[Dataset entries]
"""
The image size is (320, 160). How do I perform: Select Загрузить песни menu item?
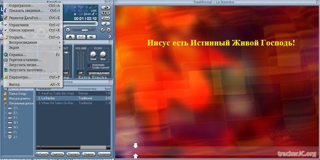point(24,65)
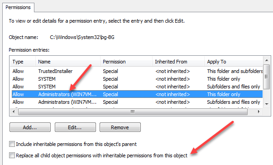Select SYSTEM entry applying to This folder only

[137, 79]
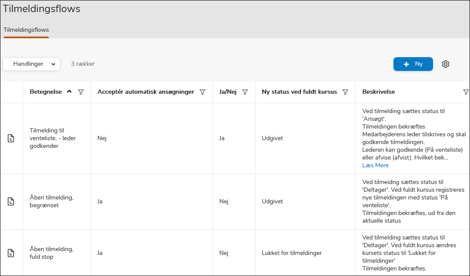This screenshot has width=470, height=276.
Task: Expand the Handlinger dropdown
Action: pyautogui.click(x=32, y=64)
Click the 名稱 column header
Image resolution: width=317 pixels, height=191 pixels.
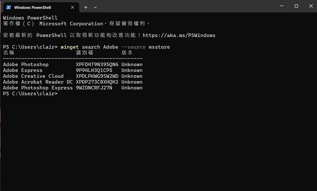[x=9, y=53]
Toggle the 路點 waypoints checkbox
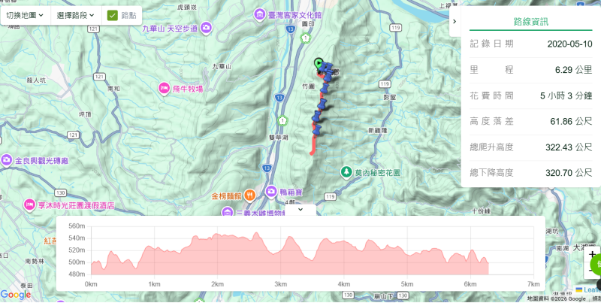 112,15
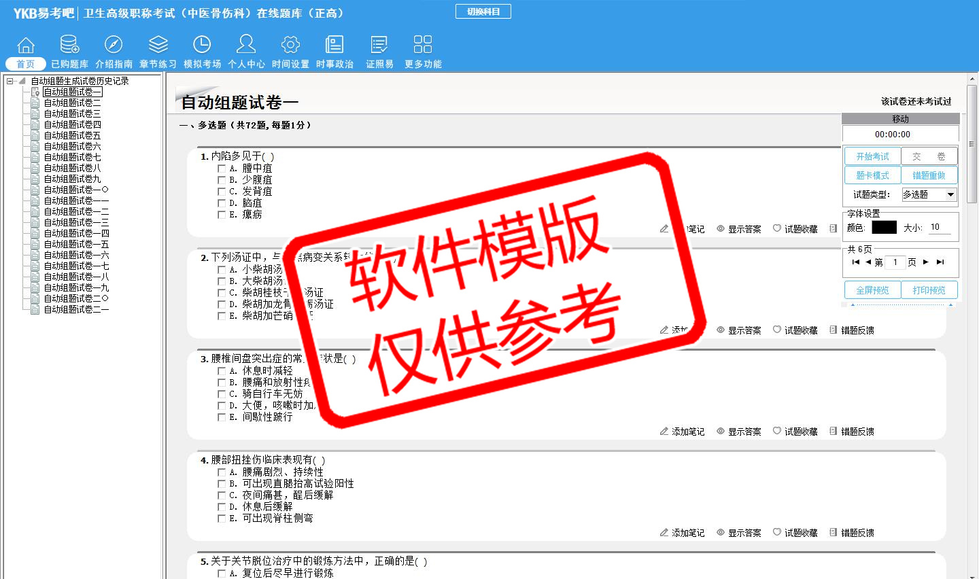Click the 切换科目 button

483,12
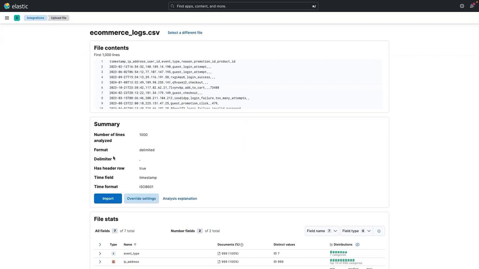Image resolution: width=479 pixels, height=269 pixels.
Task: Expand all rows using header chevron
Action: pos(100,245)
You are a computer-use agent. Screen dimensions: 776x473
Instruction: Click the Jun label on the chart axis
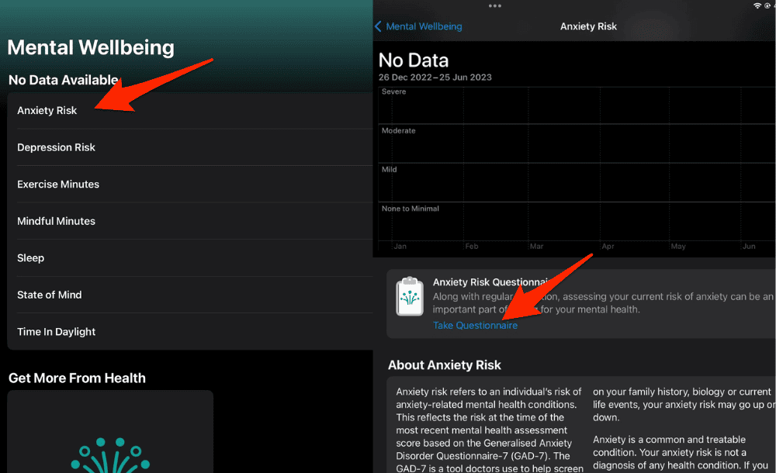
"""
• [Goal of the exercise] Start to finish, write out the data above exactly, omitting all pictures.

• [Finished exercise]
The image size is (320, 160). How do I perform: Select Загрузить песни menu item?
point(24,65)
Select SYSTEM entry applying to This folder only

[137, 79]
This screenshot has width=470, height=276.
Task: Expand the Handlinger dropdown
Action: pyautogui.click(x=32, y=64)
Click the 名稱 column header
Image resolution: width=317 pixels, height=191 pixels.
[x=9, y=53]
Toggle the 路點 waypoints checkbox
 112,15
Click the 切换科目 button

483,12
Image resolution: width=479 pixels, height=269 pixels.
Task: Expand all rows using header chevron
Action: pos(100,245)
You are a computer-use agent. Screen dimensions: 776x473
Instruction: Click the Jun label on the chart axis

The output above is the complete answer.